***** Stored data

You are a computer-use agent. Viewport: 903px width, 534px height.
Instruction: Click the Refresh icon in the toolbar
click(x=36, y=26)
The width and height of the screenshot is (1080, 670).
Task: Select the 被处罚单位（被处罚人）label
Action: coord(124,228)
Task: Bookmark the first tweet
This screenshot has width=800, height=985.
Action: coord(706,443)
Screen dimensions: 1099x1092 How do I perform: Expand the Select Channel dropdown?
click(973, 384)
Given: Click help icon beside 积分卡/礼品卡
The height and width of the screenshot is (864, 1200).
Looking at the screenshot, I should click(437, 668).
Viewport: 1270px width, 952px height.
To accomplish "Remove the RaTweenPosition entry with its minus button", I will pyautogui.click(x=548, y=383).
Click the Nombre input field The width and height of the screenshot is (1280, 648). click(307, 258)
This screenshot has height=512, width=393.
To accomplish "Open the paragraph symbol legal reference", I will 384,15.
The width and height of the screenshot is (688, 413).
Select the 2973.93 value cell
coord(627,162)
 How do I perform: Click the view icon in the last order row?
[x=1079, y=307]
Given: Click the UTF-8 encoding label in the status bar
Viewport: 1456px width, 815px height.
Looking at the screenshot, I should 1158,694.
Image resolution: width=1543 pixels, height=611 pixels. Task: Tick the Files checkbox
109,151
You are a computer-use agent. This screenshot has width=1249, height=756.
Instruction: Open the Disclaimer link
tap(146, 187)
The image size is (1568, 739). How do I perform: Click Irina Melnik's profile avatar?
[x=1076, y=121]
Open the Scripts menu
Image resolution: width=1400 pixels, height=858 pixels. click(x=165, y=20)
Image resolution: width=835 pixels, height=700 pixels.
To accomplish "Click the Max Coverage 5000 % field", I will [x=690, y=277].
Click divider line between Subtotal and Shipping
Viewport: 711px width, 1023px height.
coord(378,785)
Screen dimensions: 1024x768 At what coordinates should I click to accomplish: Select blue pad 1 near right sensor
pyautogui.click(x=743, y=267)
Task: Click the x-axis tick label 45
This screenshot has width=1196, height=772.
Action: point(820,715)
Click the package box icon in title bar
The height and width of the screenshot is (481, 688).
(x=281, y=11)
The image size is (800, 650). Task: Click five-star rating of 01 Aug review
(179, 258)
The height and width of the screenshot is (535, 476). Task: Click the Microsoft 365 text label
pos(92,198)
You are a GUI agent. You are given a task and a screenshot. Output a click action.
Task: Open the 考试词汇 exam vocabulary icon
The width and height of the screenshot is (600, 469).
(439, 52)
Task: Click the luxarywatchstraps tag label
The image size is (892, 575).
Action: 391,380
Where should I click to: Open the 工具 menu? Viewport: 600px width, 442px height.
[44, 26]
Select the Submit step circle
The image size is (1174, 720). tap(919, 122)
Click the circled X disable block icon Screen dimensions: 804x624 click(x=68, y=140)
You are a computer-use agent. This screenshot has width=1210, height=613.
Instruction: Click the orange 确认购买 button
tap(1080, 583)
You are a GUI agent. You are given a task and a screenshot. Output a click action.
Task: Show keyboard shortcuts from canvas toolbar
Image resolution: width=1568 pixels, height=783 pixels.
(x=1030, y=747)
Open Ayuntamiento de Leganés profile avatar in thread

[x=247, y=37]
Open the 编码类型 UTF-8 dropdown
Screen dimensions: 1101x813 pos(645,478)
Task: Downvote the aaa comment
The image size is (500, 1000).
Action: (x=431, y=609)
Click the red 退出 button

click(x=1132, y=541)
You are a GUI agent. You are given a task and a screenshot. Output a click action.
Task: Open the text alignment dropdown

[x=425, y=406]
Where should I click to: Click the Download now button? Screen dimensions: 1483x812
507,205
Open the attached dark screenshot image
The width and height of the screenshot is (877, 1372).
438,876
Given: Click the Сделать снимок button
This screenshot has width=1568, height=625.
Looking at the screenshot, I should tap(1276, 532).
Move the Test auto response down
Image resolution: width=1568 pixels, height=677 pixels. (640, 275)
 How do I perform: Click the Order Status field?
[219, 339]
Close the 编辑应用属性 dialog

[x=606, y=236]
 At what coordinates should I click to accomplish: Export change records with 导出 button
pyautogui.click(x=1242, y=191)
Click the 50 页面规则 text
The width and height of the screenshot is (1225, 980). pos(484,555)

**********

■ What you will do
Reproduce these lines with every "How do I perform" changed to "How can I carry out", leaving everything else untouched.

■ Exercise answer
You are a computer-use agent. Viewport: 903px width, 534px height.
Instruction: Click the Refresh icon in the toolbar
click(x=36, y=26)
The width and height of the screenshot is (1080, 670).
Task: Select the 被处罚单位（被处罚人）label
Action: coord(124,228)
Task: Bookmark the first tweet
This screenshot has width=800, height=985.
Action: coord(706,443)
Screen dimensions: 1099x1092 How can I carry out: Expand the Select Channel dropdown?
click(973, 384)
Given: Click help icon beside 积分卡/礼品卡
The height and width of the screenshot is (864, 1200).
Looking at the screenshot, I should click(437, 668).
Viewport: 1270px width, 952px height.
To accomplish "Remove the RaTweenPosition entry with its minus button", I will pyautogui.click(x=548, y=383).
Click the Nombre input field The width and height of the screenshot is (1280, 648). click(307, 258)
This screenshot has height=512, width=393.
To accomplish "Open the paragraph symbol legal reference", I will 384,15.
The width and height of the screenshot is (688, 413).
Select the 2973.93 value cell
coord(627,162)
 How can I carry out: Click the view icon in the last order row?
[x=1079, y=307]
Given: Click the UTF-8 encoding label in the status bar
Viewport: 1456px width, 815px height.
Looking at the screenshot, I should 1158,694.
Image resolution: width=1543 pixels, height=611 pixels. Task: Tick the Files checkbox
109,151
You are a computer-use agent. This screenshot has width=1249, height=756.
Instruction: Open the Disclaimer link
tap(146, 187)
The image size is (1568, 739). How can I carry out: Click Irina Melnik's profile avatar?
[x=1076, y=121]
Open the Scripts menu
Image resolution: width=1400 pixels, height=858 pixels. click(x=165, y=20)
Image resolution: width=835 pixels, height=700 pixels.
To accomplish "Click the Max Coverage 5000 % field", I will [x=690, y=277].
Click divider line between Subtotal and Shipping
Viewport: 711px width, 1023px height.
coord(378,785)
Screen dimensions: 1024x768 At what coordinates should I click to accomplish: Select blue pad 1 near right sensor
pyautogui.click(x=743, y=267)
Task: Click the x-axis tick label 45
This screenshot has width=1196, height=772.
Action: point(820,715)
Click the package box icon in title bar
The height and width of the screenshot is (481, 688).
(x=281, y=11)
The image size is (800, 650). Task: Click five-star rating of 01 Aug review
(179, 258)
The height and width of the screenshot is (535, 476). Task: Click the Microsoft 365 text label
pos(92,198)
You are a GUI agent. You are given a task and a screenshot. Output a click action.
Task: Open the 考试词汇 exam vocabulary icon
The width and height of the screenshot is (600, 469).
(439, 52)
Task: Click the luxarywatchstraps tag label
The image size is (892, 575).
Action: 391,380
Where should I click to: Open the 工具 menu? Viewport: 600px width, 442px height.
[44, 26]
Select the Submit step circle
The image size is (1174, 720). tap(919, 122)
Click the circled X disable block icon Screen dimensions: 804x624 click(x=68, y=140)
You are a computer-use agent. This screenshot has width=1210, height=613.
Instruction: Click the orange 确认购买 button
tap(1080, 583)
You are a GUI agent. You are given a task and a screenshot. Output a click action.
Task: Show keyboard shortcuts from canvas toolbar
Image resolution: width=1568 pixels, height=783 pixels.
(x=1030, y=747)
Open Ayuntamiento de Leganés profile avatar in thread

[x=247, y=37]
Open the 编码类型 UTF-8 dropdown
Screen dimensions: 1101x813 pos(645,478)
Task: Downvote the aaa comment
The image size is (500, 1000).
Action: (x=431, y=609)
Click the red 退出 button

click(x=1132, y=541)
You are a GUI agent. You are given a task and a screenshot. Output a click action.
Task: Open the text alignment dropdown

[x=425, y=406]
Where should I click to: Click the Download now button? Screen dimensions: 1483x812
507,205
Open the attached dark screenshot image
The width and height of the screenshot is (877, 1372).
438,876
Given: Click the Сделать снимок button
This screenshot has width=1568, height=625.
Looking at the screenshot, I should tap(1276, 532).
Move the Test auto response down
Image resolution: width=1568 pixels, height=677 pixels. (640, 275)
 How can I carry out: Click the Order Status field?
[219, 339]
Close the 编辑应用属性 dialog

[x=606, y=236]
 At what coordinates should I click to accomplish: Export change records with 导出 button
pyautogui.click(x=1242, y=191)
Click the 50 页面规则 text
The width and height of the screenshot is (1225, 980). pos(484,555)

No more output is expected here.